President Obama is excessively fond of defining "who we are as a nation," which is interesting coming from someone whose campaign was based on bringing sweeping and profound changes to the country. He has resorted to this formulation when urging government-controlled, universal health care. He has used it to explain his (reasonable) decision not to release photos of the dead bin Laden. He used it when supposedly rebutting the argument that we should "tear apart families" by deporting 12 million illegal aliens (a straw man since no leading American has proposed such a thing). He has invoked "who we are as a nation" to justify vast new stimulus spending and higher taxes on the rich. It's pretty well guaranteed that when this president invokes WWAAAN he has once again mounted his high horse, chin tilted up.
Speaking at the Human Rights Campaign meeting, the president was at it again, defining the upcoming election as a "fundamental debate about who we are as a nation."
Apparently, there are forces loose in the land who want "a small America, where we let our roads crumble, we let our schools fall apart, where we stand by while teachers are laid off and science labs are shut down, and kids are dropping out."
The president doesn't want a small America.

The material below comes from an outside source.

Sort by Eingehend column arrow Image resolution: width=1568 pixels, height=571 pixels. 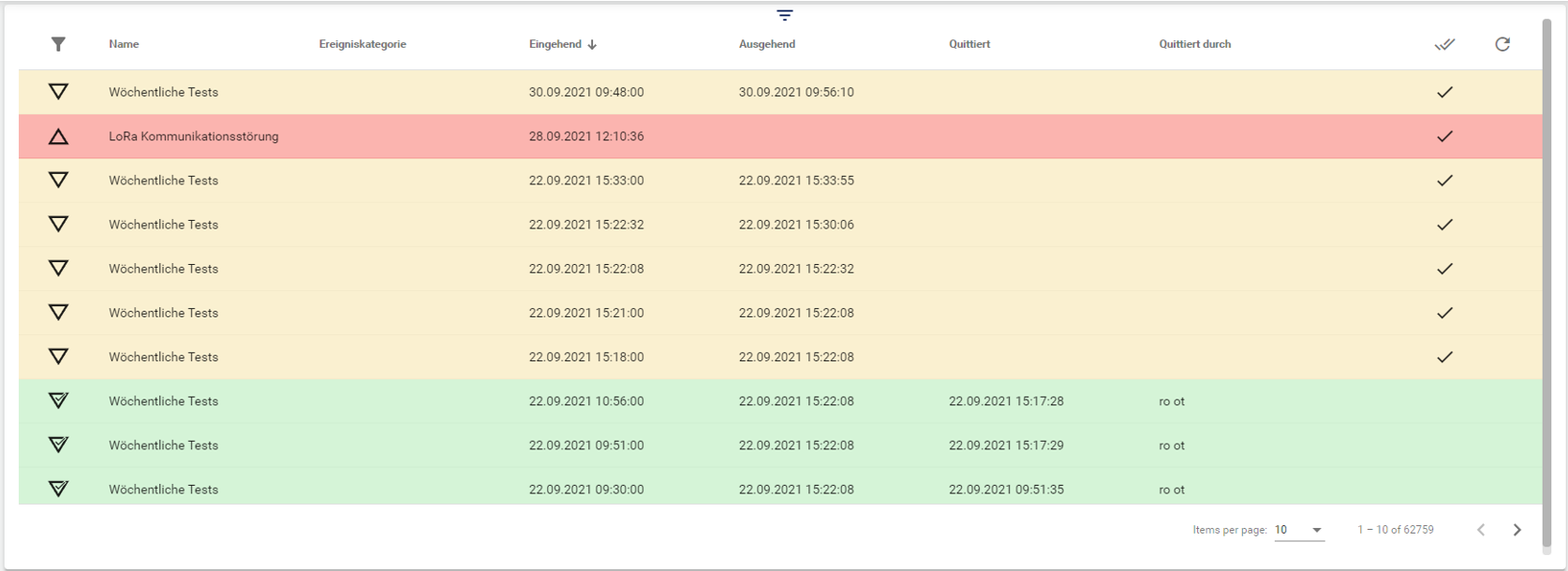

"We don't believe in a small America, where we meet our fiscal responsibilities by abdicating every other responsibility we have, and where we just divvy up the government as tax breaks for those who need them the least, where we abandon the commitment we've made to seniors though Medicare and Social Security, and we say to somebody looking for work, or a student who needs a college loan, or a middle-class family with a child who's disabled, that 'You're on your own.' That's not who we are," remarked the president.
Well, that's not who anybody is. But what this cartoonish slur on Republicans and conservatives does reflect is what President Obama has become -- a liberal demagogue.